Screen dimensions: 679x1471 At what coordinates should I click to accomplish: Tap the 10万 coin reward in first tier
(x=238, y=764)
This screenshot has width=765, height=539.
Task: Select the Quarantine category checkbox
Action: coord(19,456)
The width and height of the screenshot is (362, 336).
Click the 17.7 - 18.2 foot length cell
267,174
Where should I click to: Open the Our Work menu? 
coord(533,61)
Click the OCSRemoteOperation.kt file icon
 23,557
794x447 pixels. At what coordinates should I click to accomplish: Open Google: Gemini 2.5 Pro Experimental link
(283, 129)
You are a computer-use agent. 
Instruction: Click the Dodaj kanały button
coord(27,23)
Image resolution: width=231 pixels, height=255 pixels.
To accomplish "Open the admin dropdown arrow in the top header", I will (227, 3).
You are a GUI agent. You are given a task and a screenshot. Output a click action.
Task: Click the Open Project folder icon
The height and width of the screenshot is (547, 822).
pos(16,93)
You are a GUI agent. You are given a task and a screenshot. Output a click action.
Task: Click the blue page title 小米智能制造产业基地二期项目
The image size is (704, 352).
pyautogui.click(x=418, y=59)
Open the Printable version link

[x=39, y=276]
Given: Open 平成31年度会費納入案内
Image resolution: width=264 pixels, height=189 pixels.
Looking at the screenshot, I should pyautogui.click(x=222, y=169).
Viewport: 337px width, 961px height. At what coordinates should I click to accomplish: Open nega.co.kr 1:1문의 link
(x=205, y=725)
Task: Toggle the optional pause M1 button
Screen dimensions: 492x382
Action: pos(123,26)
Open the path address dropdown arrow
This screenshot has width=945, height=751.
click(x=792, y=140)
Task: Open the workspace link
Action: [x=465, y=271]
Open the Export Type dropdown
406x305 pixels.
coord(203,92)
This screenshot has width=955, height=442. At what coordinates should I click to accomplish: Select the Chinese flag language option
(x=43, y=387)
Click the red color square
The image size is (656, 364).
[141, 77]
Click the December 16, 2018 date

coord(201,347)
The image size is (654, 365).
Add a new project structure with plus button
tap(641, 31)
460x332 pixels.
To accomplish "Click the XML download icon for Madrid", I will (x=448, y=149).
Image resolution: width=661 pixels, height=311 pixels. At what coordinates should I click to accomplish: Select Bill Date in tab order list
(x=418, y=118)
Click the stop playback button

###

--- Task to carry out ---
Exact copies of all the entries above should be returned.

--- Written answer ---
Screen dimensions: 679x1471 At what coordinates should I click to accomplish: Tap the 10万 coin reward in first tier
(x=238, y=764)
This screenshot has width=765, height=539.
Task: Select the Quarantine category checkbox
Action: coord(19,456)
The width and height of the screenshot is (362, 336).
Click the 17.7 - 18.2 foot length cell
267,174
Where should I click to: Open the Our Work menu? 
coord(533,61)
Click the OCSRemoteOperation.kt file icon
 23,557
794x447 pixels. At what coordinates should I click to accomplish: Open Google: Gemini 2.5 Pro Experimental link
(283, 129)
You are a computer-use agent. 
Instruction: Click the Dodaj kanały button
coord(27,23)
Image resolution: width=231 pixels, height=255 pixels.
To accomplish "Open the admin dropdown arrow in the top header", I will (227, 3).
You are a GUI agent. You are given a task and a screenshot. Output a click action.
Task: Click the Open Project folder icon
The height and width of the screenshot is (547, 822).
pos(16,93)
You are a GUI agent. You are given a task and a screenshot. Output a click action.
Task: Click the blue page title 小米智能制造产业基地二期项目
The image size is (704, 352).
pyautogui.click(x=418, y=59)
Open the Printable version link

[x=39, y=276]
Given: Open 平成31年度会費納入案内
Image resolution: width=264 pixels, height=189 pixels.
Looking at the screenshot, I should pyautogui.click(x=222, y=169).
Viewport: 337px width, 961px height. At what coordinates should I click to accomplish: Open nega.co.kr 1:1문의 link
(x=205, y=725)
Task: Toggle the optional pause M1 button
Screen dimensions: 492x382
Action: pos(123,26)
Open the path address dropdown arrow
This screenshot has width=945, height=751.
click(x=792, y=140)
Task: Open the workspace link
Action: [x=465, y=271]
Open the Export Type dropdown
406x305 pixels.
coord(203,92)
This screenshot has width=955, height=442. At what coordinates should I click to accomplish: Select the Chinese flag language option
(x=43, y=387)
Click the red color square
The image size is (656, 364).
[141, 77]
Click the December 16, 2018 date

coord(201,347)
The image size is (654, 365).
Add a new project structure with plus button
tap(641, 31)
460x332 pixels.
To accomplish "Click the XML download icon for Madrid", I will (x=448, y=149).
Image resolution: width=661 pixels, height=311 pixels. At what coordinates should I click to accomplish: Select Bill Date in tab order list
(x=418, y=118)
Click the stop playback button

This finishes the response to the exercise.